XClose

Centre for Doctoral Training in AI-enabled Healthcare

Home
Menu

Trajectories of cognitive decline in Alzheimer’s disease and other dementias

Alzheimer’s disease is the most common form of dementia in the elderly.  No treatment has been proven to have a disease-modifying effect.  One key confound in identifying effective treatments is the heterogeneity of disease onset and clinical presentation, which vary widely.  Most likely, different treatment strategies are appropriate for different patients. However finding subgroups of patients with similar treatment needs is also challenging, because they change dramatically over the multiple decades it takes for the disease to run its course.  

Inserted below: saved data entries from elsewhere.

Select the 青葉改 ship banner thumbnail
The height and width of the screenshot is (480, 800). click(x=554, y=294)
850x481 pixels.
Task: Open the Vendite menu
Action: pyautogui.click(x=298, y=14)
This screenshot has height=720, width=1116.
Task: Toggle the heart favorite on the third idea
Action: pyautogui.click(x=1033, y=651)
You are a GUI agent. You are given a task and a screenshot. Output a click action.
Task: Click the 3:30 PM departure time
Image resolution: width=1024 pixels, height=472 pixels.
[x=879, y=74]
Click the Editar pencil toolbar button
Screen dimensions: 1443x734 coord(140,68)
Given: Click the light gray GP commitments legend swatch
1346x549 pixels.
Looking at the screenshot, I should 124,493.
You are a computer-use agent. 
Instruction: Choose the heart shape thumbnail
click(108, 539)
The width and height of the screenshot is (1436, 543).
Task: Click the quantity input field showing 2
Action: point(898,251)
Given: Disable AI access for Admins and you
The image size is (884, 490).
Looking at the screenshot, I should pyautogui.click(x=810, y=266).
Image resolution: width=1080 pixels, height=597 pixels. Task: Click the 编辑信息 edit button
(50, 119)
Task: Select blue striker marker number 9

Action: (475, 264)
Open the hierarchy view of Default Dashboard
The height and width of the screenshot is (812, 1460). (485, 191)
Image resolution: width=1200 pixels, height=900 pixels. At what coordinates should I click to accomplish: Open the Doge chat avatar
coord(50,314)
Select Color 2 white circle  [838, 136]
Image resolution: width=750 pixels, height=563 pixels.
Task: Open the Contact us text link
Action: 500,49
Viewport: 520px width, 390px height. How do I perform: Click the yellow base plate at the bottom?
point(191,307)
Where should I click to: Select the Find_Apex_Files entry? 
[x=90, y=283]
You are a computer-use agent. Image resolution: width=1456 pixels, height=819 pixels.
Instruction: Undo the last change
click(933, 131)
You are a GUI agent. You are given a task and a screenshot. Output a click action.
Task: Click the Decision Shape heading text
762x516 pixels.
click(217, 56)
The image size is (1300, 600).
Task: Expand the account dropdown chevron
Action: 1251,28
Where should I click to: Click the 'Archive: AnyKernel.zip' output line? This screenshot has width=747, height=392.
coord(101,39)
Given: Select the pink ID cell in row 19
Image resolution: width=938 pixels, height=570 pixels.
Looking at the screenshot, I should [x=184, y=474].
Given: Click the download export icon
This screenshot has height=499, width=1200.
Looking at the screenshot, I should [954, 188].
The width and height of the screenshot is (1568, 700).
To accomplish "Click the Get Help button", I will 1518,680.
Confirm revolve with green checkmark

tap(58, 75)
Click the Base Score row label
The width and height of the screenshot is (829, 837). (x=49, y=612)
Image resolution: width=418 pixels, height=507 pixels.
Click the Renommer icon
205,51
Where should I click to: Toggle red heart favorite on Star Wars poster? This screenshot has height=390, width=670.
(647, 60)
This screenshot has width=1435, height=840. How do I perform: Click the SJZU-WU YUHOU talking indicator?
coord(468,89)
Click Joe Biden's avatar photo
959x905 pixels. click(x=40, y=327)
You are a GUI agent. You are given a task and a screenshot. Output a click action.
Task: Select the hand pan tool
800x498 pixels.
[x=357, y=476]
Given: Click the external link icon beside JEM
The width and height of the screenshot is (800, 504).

This project will use disease progression modelling and clustering (unsupervised learning) to identify groups of patients with particular trajectories of cognitive changes during disease progression.  It will adapt recent advances in image-based modelling (the SuStaIn algorithm [Young Nat. Comms. 2018] - see figure) to work with cognitive data and utilise large data sets of cognitive test scores and associated outcomes available from historical visits to local memory clinics.  The project will also consider the role and implications of this emerging AI technology in the clinic with a view to prototyping medical software for widespread translation and usage.  We will also consider linkage of cognitive data to other data types, such as imaging, genetics, and lifestyle factors to help refine the landscape of subtypes and relate them to underlying pathological mechanisms.